We do a lot of verification in our lives. Is the front door locked? When does the oil in the car need changing? We go to the dentist for a checkup.
Your credit score and report are 2 items in your financial life that are rarely given a thought. That is until you find out it will affect you, usually in a not so fun way. This blog post will outline what you need to know.
First off, many readers might have heard that one of the main credit reporting companies, Equifax, was in the news because of a widespread hack which exposed over 100 million citizens’ sensitive personal information in the US. Canadians are affected as well. Make no mistake, personal information has become valuable currency when in the wrong hands. Equifax should be punished for the lack of oversight and slowness to report. Indeed, US investigators are looking into whether laying criminal charges are warranted for other related matters.
Most people know in a general sense how your credit history can affect your ability to borrow. But I would like to take a deeper dive for your edification.
To begin, you should check your credit report on a regular basis. Note I said regularly not often. Regularly means more than once in your life. You want to ensure that details reported are correct. And if not to get it fixed. Don’t rely on the few times the bank or other authorised personnel look it over. If you regularly check your credit history you will be in a much better position to deal with the fallout if you become a victim of identity theft or fraud.
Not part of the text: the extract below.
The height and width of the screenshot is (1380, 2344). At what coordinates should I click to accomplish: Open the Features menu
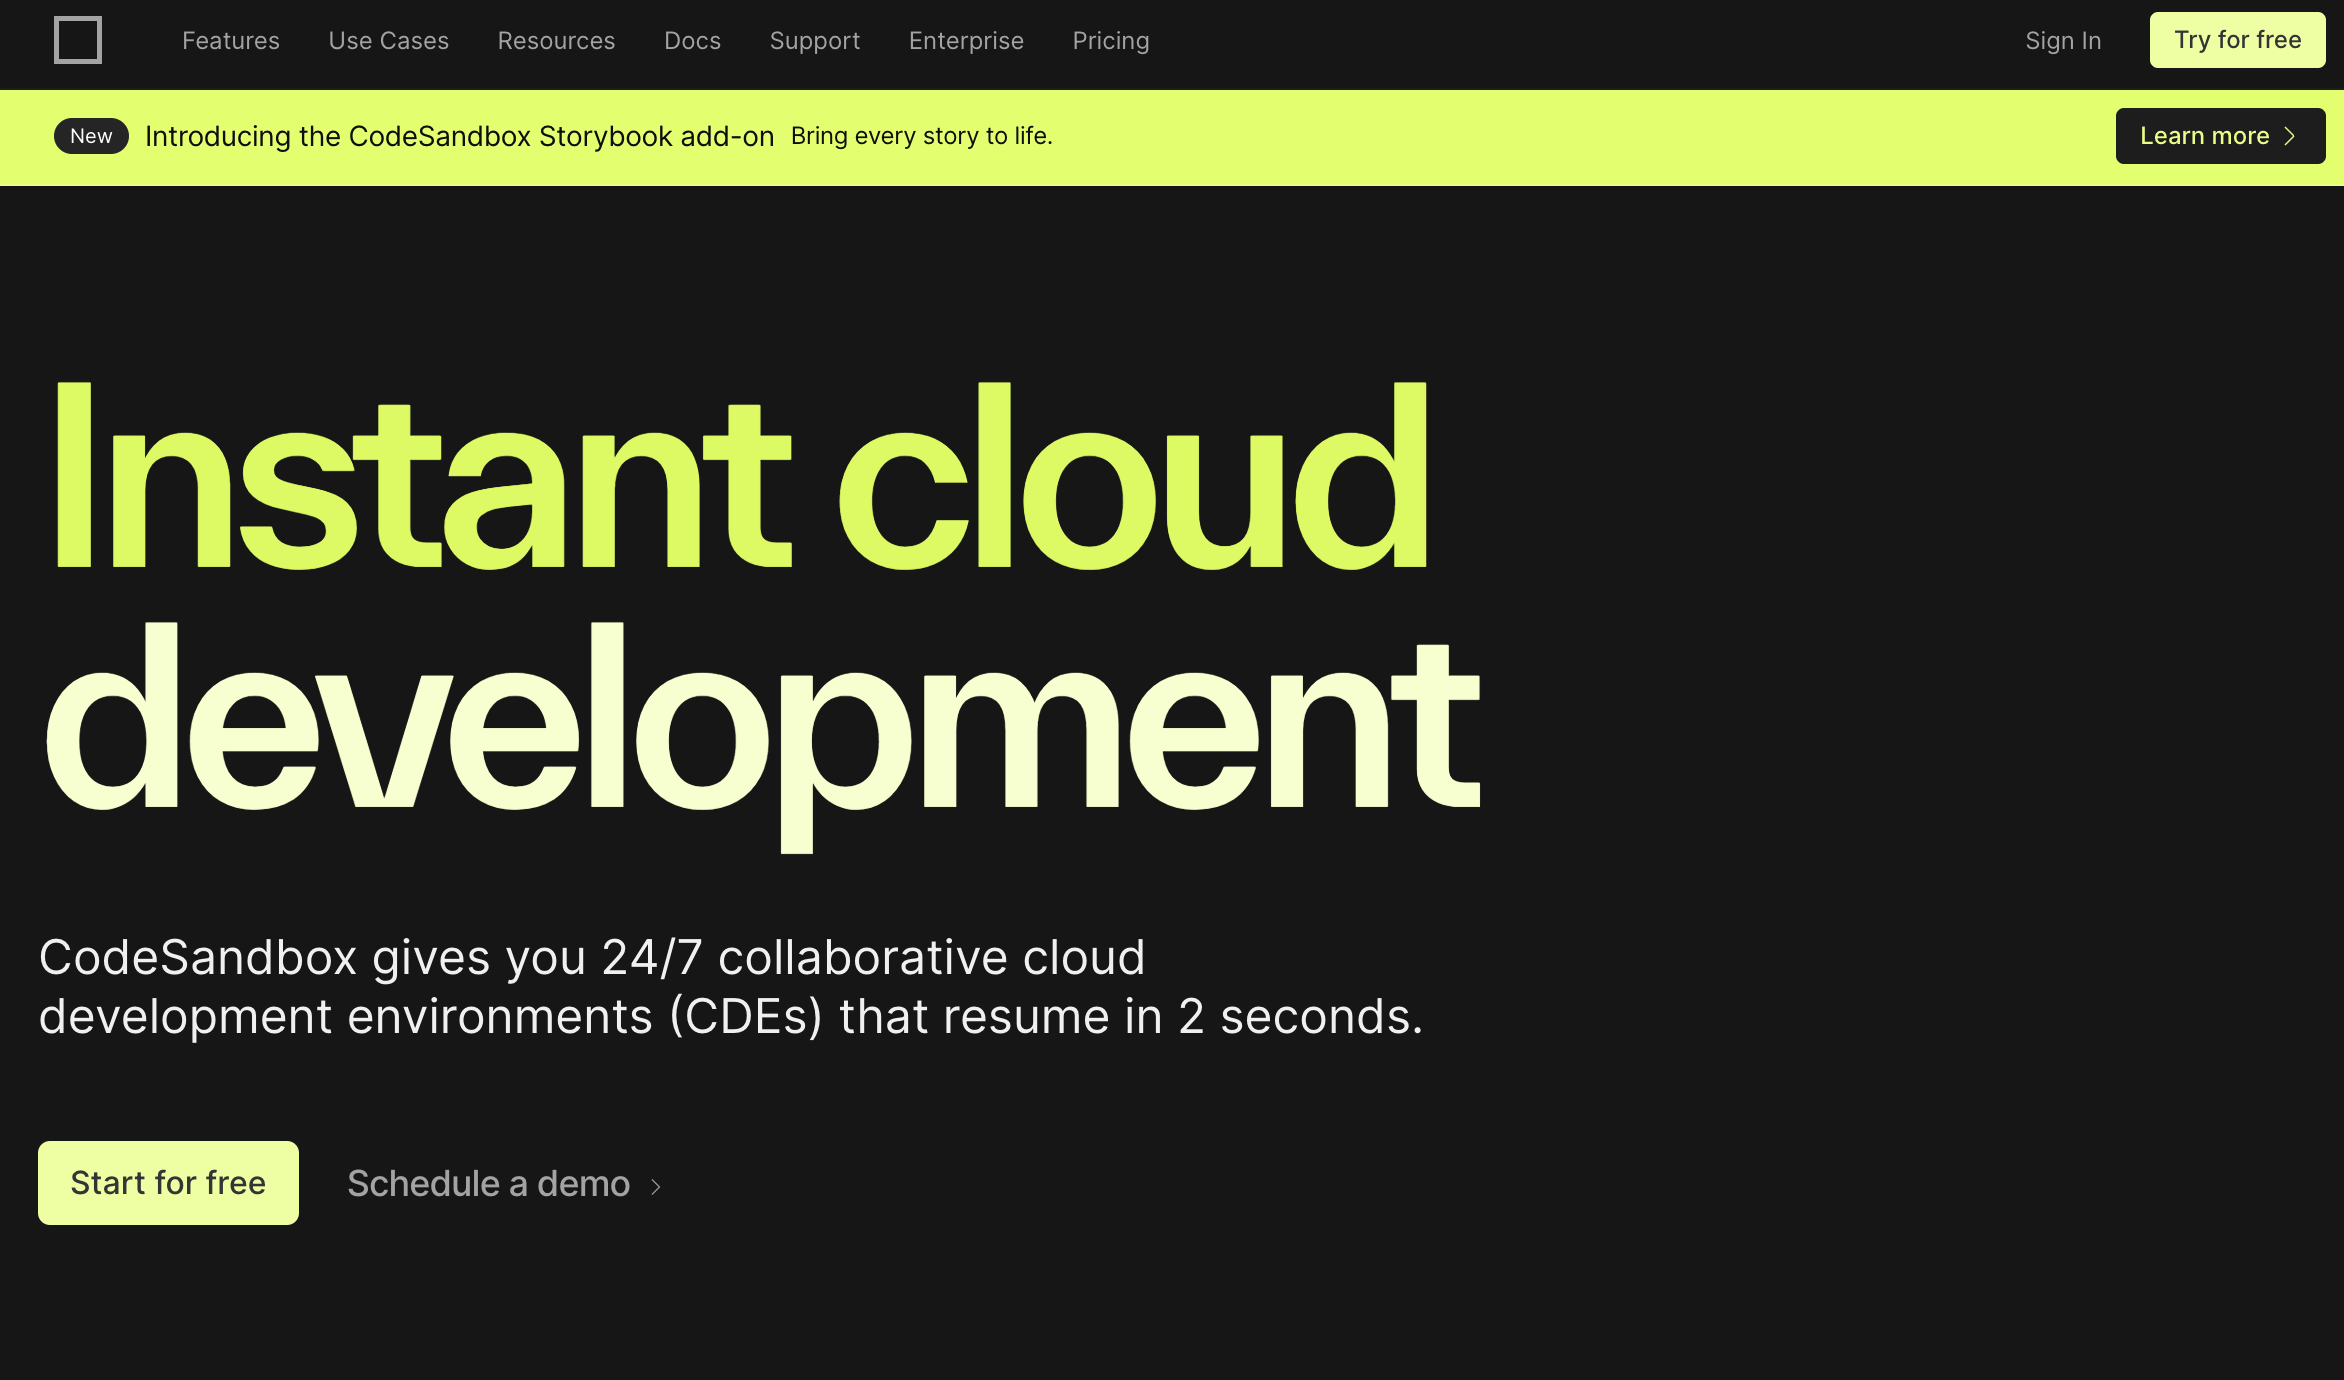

Secondly, the higher the score more likely you are to be allowed to borrow on terms that are favorable to YOU. Of course you can always borrow money but the interest cost must be affordable. You want to be in the driver’s seat not the lender.
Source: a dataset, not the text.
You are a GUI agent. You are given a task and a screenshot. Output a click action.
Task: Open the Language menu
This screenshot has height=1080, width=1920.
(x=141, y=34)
Here is how to be a responsible attractive borrower:
Pay all your bills on time, allowing time for the payment to reach the receiving institution. Don’t wait until one minute to midnight on the due date. Did you know that if you are even an hour late in paying, the entire balance will attract interest charges back to the beginning of the period? And then you are recorded as being delinquent.
Your credit report is looked upon more favorably if you are a responsible borrower with different types of credit accounts. And interestingly enough, someone I know well who has paid off their mortgage has been penalized because they don’t have a mortgage debt anymore. How ironic that careful financial management can be NEGATIVE.
Your credit score will be lower if the total amount owing is more than 35-50% of available credit. So get out your calculator if needed and do the math. These percentages are in line with the Total Debt Service Ration(TDSR) lending institutions use when assessing would be borrowers.
Delinquencies and derogatory items(no I am not making that up),will remain on your report and affect your score for years.
Too many inquiries by lenders will hurt your credit score. Also interestingly enough so will cancelling credit accounts such as credit cards. But given how identity theft and fraud are ongoing concerns, the less inactive accounts on your credit report the better. I know I am guilty of this. In 2015 when I went to a major hardware chain to buy our flooring, the amount owing was too high to pay by debit. And I usually don’t carry my credit card. So I had to apply for their store card to be able to pay. And I never used it again.
If you are a Royal Bank account holder you can access your credit history for free. In your online banking portal you will be directed to the TransUnion website. TransUnion is a competitor of Equifax.
Long term financial peace of mind depends on your proactive maintenance and productive habits. Please don’t wait until a crisis to manage or correct your credit history and score.